Brigade II of the Polish Legions (II Brygada Legionów Polskich, Brigade II der Polnischen Legion, A Lengyel Légió II. Dandárja), also known as the Iron (Żelazna, Eisen, Vas) or Carpathian (Karpacka, Karpaten, Kárpát) Brigade, a unit of Austro-Hungarian Army, manned by Austrian Poles, part of the Polish Legions in World War I, that existed from 1914 or 1915 till 1918.

==History==
The unit was formed in mid-December 1914 (or March 1915, sources vary), as part of the Polish Legions in World War I. The Brigade was first commanded by an Austrian officer, Ferdynand Küttner, and from 14 July 1916 by a Polish officer, Józef Haller de Hallenburg.

In 1917 most of the Brigade followed Haller and unlike the I Brigade and III Brigade, which followed Józef Piłsudski, it swore an oath during the Oath crisis. It eventually formed the bulk of the Polish Auxiliary Corps (although several sources indicated it remained a distinct unit, under the name of the Second Brigade, till March 1918).

After the Treaty of Brest-Litovsk, the Brigade rebelled against the Austro-Hungarians, joining other Polish units and fighting for the cause of Polish independence. In March 1918 the Brigade was combined with the Polish II Corps in Russia (of the former Russian Army, now also rebelling against the Russians).

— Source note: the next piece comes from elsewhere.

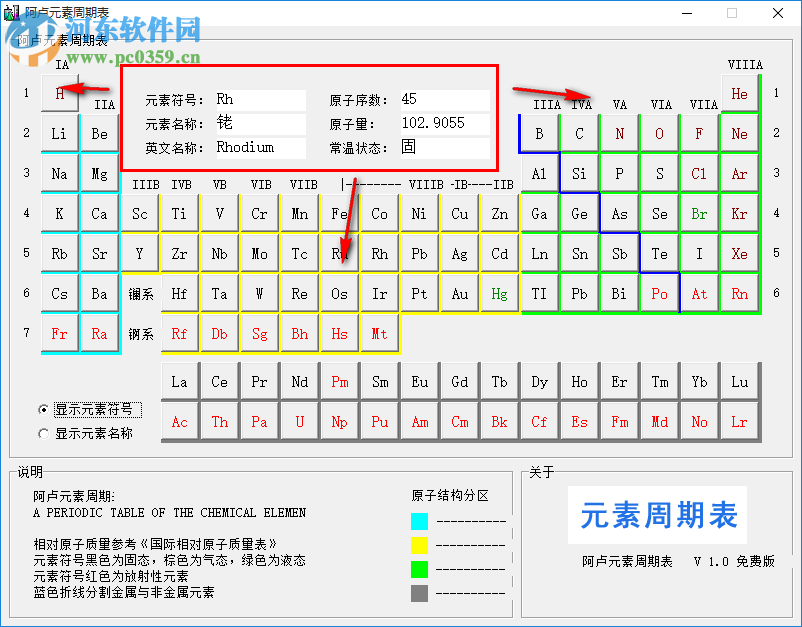This screenshot has height=627, width=802.
Task: Click francium element Fr in period 7
Action: [x=59, y=333]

It was the only First World War Polish formation that fought against all three partitioners of Poland (Austria, Germany and Russia).

===Battles===
Major battles fought by the Second Brigade included:
- Battle of Mołotków (29 October 1914)
- Battle of Rafajlowa (23/24 January 1915)
- Charge of Rokitna (13 June 1915)
- Battle of Kostiuchnówka (4 to 6 July 1916)
- Battle of Rarańcza (15/16	February, 1918)
- Battle of Kaniów (11 May 1918)

==Organization==
The Second Brigade comprised 3 infantry regiments (the 2nd, 3rd and, before it was moved to the III Brigade, 4th), a cavalry regiment (the 2nd), as well as support units (ex. an artillery battalion).